Rated by buyers 4 out of 5 stars - The Space Between
"Monkeys" isn't a novel in the usual sense of the word. It is more of a collection of vignettes encompassing about 13 years in the life of a modern family, snapshots of moments in which we come to know each family member, then see how they change as their story progresses.

The most astonishing thing about the book is how Minot ties each piece together. For the most part, the "big" events in the life of the family happen outside the narrative itself, in the space between the snapshots we are given. We may experience these moments as a part of their memories, but we come to understand what they were and what their effect has been in a fractured flow of story.

Minot's prose, as in all her books, is expressive but spare, an economy of words that leaves much up to the reader's interpretation. She tells us just enough to know the family, to understand their quiet successes and their obvious failures, to see both the shape of the mask and what lies underneath it. She gives us the same kind of knowledge that we might have if they lived in a house down the street, a neighborly knowledge, not an intimate one.

For the most part, this is a strong point in the book, but at a few points, Minot's style puts the reader at a distance when we might prefer a closer understanding of the feelings of each family member. In a way, it's the same frustration one experiences when we know something has happened to a neighbor, but we don't know how to ask without seeming nosy or pushy. Perhaps this was a deliberate choice on Minot's part, this enforced distance from her characters, but intentional or not, it was frustrating at times.
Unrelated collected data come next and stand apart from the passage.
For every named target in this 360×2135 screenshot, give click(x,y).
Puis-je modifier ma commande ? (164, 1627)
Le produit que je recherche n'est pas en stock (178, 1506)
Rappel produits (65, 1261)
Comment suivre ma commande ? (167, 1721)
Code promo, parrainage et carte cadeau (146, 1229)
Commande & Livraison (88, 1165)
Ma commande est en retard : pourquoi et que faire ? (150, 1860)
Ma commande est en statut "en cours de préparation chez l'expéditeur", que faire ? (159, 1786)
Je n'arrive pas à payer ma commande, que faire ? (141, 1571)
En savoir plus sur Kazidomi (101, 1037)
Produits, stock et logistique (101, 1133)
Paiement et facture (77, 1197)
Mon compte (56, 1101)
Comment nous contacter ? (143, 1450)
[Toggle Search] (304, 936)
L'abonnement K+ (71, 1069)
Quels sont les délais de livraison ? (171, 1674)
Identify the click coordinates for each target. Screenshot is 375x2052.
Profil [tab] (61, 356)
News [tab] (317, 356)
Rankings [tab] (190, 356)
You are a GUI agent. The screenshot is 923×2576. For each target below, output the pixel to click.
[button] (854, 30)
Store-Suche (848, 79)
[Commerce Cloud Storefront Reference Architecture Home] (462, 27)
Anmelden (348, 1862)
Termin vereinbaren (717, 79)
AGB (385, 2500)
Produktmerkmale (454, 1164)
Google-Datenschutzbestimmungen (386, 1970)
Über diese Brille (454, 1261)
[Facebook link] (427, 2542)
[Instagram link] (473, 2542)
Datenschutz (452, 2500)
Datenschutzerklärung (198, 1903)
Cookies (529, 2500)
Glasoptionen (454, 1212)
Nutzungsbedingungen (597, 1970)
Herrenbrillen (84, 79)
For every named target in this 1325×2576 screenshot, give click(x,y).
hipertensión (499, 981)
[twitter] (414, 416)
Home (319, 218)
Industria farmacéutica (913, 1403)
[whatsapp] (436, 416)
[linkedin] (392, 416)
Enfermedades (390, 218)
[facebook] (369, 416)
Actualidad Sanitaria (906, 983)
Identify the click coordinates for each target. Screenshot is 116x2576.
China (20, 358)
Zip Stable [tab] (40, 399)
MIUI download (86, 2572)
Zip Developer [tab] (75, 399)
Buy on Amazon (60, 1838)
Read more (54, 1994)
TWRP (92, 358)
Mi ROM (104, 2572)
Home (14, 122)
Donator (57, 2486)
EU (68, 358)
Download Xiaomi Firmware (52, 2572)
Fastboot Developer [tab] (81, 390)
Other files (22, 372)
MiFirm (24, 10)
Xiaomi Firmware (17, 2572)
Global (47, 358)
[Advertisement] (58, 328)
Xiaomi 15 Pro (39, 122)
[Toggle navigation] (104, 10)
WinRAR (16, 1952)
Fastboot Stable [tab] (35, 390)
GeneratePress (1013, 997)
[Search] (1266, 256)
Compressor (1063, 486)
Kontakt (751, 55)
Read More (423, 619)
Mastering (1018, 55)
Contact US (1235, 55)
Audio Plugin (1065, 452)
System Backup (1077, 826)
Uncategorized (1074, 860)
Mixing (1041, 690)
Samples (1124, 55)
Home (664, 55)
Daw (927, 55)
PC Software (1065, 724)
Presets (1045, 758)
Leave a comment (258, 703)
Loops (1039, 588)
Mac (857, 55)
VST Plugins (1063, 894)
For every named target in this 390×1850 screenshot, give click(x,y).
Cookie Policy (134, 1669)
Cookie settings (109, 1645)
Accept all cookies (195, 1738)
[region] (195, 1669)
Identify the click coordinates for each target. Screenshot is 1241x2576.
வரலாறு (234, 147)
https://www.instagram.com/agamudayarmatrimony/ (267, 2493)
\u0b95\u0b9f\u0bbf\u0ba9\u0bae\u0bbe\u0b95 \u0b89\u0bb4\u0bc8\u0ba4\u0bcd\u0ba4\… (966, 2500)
Still, despite the occasional frustration, "Monkeys" is a well-rendered series of portraits of a modern American family, the foibles and wrinkles and soft tragedies that make up so much of the family landscape, and shape the people in it. Minot's writing is a delightful and refreshing change from the self-indulgent, overwrought prose most modern novelists love to employ, and in these brief vignettes, and the implication of events occurring between one and the next, we are given the chance to observe the quiet act of disintegration that goes on around us every day.



Rated by buyers 3 out of 5 stars - NO SYMPATHY FOR THESE CHARACTERS...
This is not a badly written 'novel', but I found that I didn't care a bit about any of these characters -- with the possible exception of the very first couple of 'chapters' (and I put it that way because, to me, this really felt more like a collection of short stories -- and indeed, much of it has appeared in that form in various publications), when they were very young children.

Perhaps because of the way their parents lived and raised them, and the fact that they are so privileged financially, the children grow up to be spoiled and self-centered, with few redeeming qualities -- I know this may seem a bit judgemental, this being a work of fiction, but when I read a book, I try to identify or sympathize with at least one of the characters. Pretty much without exception, all of the children in this book turn out to be brats who never really grow up. There was a quote on the book's cover comparing Susan Minot's work to that of J. D. Salinger -- she's a talented writer, but this doesn't hold a candle to his work.

I much preferred THE TINY ONE, by Minot's sister Eliza -- her style was much warmer and gentler, and the characters she drew much more likable. I've read a lot of good comment's about Susan's writing, so I'm still curious to check out some of her other books -- but this one disappointed me.



Rated by buyers 4 out of 5 stars - A moving glimpse
A moving glimpse into the world of a New England family. With such an exuberant, energetic family, enviable social connections, and vacations boating in Maine, are the Vincents living the good life? Of course not. They are miserable. Minot skillfully sketches the framework of pain underpinning these lives.